Video Content at Rock Bottom Prices, Also For the Enterprise.
Posted on July 19, 2006
Filed Under Companies, Commercial Trends |
I missed the audio-visual side of this when the announcement came about ShopWiki’s first round of funding ($6.2 million). Pity because it holds a lot of lessons for content producers and companies looking to improve knowledge collection and sharing.
In late June, ShopWiki debuted a video wiki feature that enables users to post video reviews on the site. “You can shoot a video of yourself doing a review, upload it, and we’ll pay you for it,” said Mr. Ryan. Users get paid $50 for a review, but that’s conditioned on whether ShopWiki finds the content acceptable for the site. Mr. Ryan said ShopWiki wants video reviews of products that benefit from visual demonstrations, such as bicycles, RIM BlackBerry devices, fishing rods, and refrigerators, as opposed to a book review.
RED HERRING | ShopWiki Scores $6.2 Million
It’s easy to overlook shopwiki or disregard it as a stunt but surely in time a good deal of what we need to find out is going to be done this way - not that we’ll get six million dollars to build shopping comparison sites but that content whether it’s related to purchasing or to corporate knowlwedge collection will have to harness user content but also drive innovation in that process.
Shopwiki provides some enlightenment. On Shopwiki users can write reviews, or post video guides for the $50 fee (that’s limited to the first 500 reviews they post right now), or they can post things like gift buying ideas.
I find the look and feel of the site quite poor. No doubt it will improve. The $50 fee for a review is also an interesting innovation that comapnies can learn from for their own Wikis. Running at around five minutes a video that’s only $25,000 for 2,500 minutes or nearly 40 hours of a-v content.

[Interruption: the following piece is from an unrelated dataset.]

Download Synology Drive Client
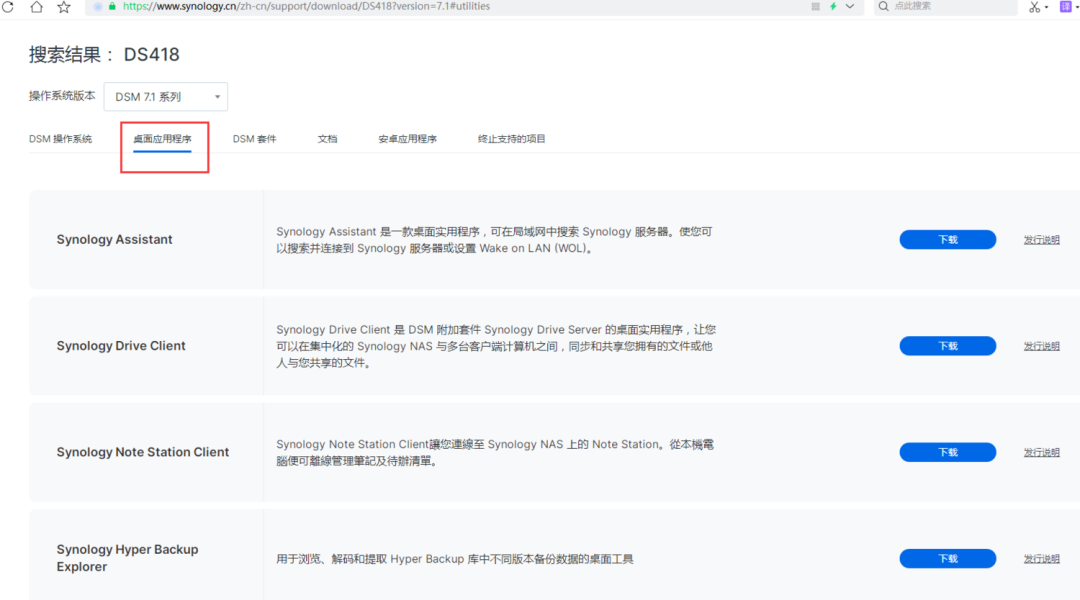 click(947, 346)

The many projects out there driven by users passion are potentially very niche (I’m thinking of Yellow Arrow and Hotelchatter), not by their subject matter - these two are both travel sites - but because of what it takes people to devote their time and energy to projects that don’t earn.

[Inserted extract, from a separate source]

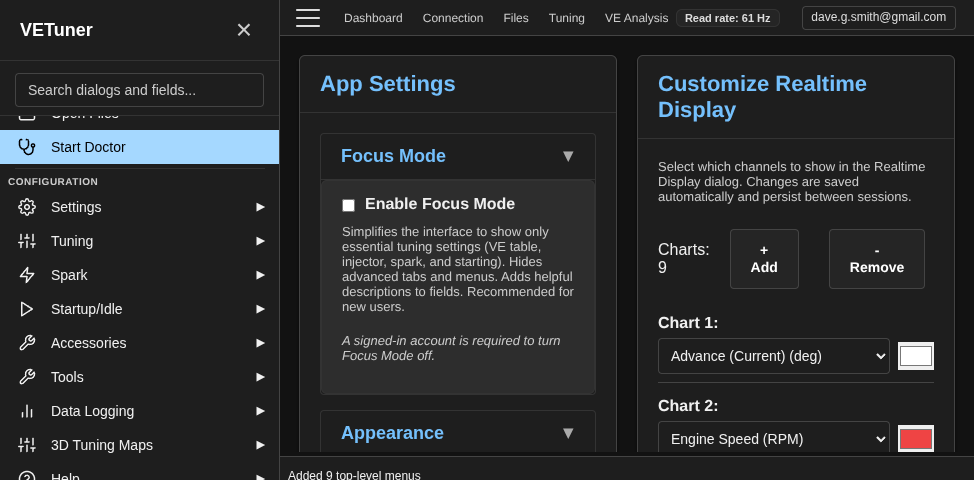Click the sliders icon next to Tuning

coord(27,241)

You can already see this type of thing though spinning into regular broadcast content - a bit like those home video projects. In the UK, UKTV Food’s Food Uncut already uses viewer video reviews of restaurants.
There are obvious enterprise applications too. Dave Snowden of Cynefin , a former IBM knowledge management pioneer who goes around collecting thousands of stories from people in organisations in order to deduce novel innovations, could well be the man to encourage videos from the copier repair team.